Raymond Kurzweil, inventor and futurist
A computer has two fundamentally different types of memory. The main memory is Direct RAM (DRAM), which represents the active storage components of a computer's memory. DRAM is fast, but it stores relatively little information. The other type of memory is the hard drive, which uses a solid, locally magnetized, metal disc to store information. (For this reason, a powerful magnet should never be placed on top of a laptop.) The hard drive uses a single "pick-up" to read the information while the disc spins beneath it. This process takes a long time by computer standards.

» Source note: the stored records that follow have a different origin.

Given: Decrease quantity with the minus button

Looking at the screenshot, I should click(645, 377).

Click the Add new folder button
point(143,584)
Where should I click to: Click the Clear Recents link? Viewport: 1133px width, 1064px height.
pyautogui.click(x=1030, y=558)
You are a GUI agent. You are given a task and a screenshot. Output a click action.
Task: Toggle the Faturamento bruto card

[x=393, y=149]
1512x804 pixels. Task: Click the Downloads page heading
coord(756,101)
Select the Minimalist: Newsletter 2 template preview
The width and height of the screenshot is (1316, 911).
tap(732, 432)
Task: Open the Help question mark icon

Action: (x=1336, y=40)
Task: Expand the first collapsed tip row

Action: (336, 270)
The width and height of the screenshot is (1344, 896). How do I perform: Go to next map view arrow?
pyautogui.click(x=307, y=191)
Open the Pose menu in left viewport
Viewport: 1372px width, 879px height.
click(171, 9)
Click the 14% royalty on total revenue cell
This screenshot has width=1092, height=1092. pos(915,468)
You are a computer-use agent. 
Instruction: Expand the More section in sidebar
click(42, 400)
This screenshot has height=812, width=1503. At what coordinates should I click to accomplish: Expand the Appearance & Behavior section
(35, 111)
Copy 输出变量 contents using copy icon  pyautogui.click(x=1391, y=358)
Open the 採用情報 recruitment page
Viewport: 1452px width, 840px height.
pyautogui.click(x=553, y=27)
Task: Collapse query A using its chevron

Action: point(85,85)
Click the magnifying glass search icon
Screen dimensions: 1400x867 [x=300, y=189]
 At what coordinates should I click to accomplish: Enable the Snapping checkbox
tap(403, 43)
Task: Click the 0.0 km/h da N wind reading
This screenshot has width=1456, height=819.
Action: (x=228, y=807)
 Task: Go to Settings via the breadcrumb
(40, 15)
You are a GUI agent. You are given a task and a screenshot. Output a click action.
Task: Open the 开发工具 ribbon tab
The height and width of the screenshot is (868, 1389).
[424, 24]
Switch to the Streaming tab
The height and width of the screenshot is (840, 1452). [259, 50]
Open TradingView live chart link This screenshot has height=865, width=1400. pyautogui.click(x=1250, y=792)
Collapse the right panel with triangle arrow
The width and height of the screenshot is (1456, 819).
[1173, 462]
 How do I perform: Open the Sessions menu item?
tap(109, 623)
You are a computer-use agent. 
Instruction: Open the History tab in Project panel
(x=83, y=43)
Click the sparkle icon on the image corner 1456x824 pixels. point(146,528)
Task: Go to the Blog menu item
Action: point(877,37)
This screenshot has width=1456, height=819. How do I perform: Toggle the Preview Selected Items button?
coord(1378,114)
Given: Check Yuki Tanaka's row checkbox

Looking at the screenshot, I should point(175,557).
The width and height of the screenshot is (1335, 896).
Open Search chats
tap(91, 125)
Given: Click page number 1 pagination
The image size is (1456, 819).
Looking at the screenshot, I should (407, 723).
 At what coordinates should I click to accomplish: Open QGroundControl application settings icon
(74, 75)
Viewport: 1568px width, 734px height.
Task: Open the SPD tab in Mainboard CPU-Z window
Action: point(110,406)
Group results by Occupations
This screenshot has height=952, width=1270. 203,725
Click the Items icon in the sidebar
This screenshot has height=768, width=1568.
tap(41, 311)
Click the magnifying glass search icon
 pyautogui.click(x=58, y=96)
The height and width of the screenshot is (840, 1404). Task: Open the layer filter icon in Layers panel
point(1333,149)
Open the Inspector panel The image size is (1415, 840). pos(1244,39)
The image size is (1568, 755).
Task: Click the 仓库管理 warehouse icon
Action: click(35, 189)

In 2005 IBM demonstrated a possible alternative in the form of the "millipede"—so-called because it looks like one. The millipede uses nanotechnology to store information in tiny depressions on the surface of a silicon-treated polymer. This information is read by a series of atomic force probes, which can read and write  information  much  more quickly than conventional hard drives.
The consequence is that the millipede is much faster than the hard drive, almost as fast as some DRAMs, and is capable of storing more information than some hard drives, as much as 1 terabyte per square inch (1 gigabyte per square millimeter). This capacity is four times greater than the magnetic storage currently available.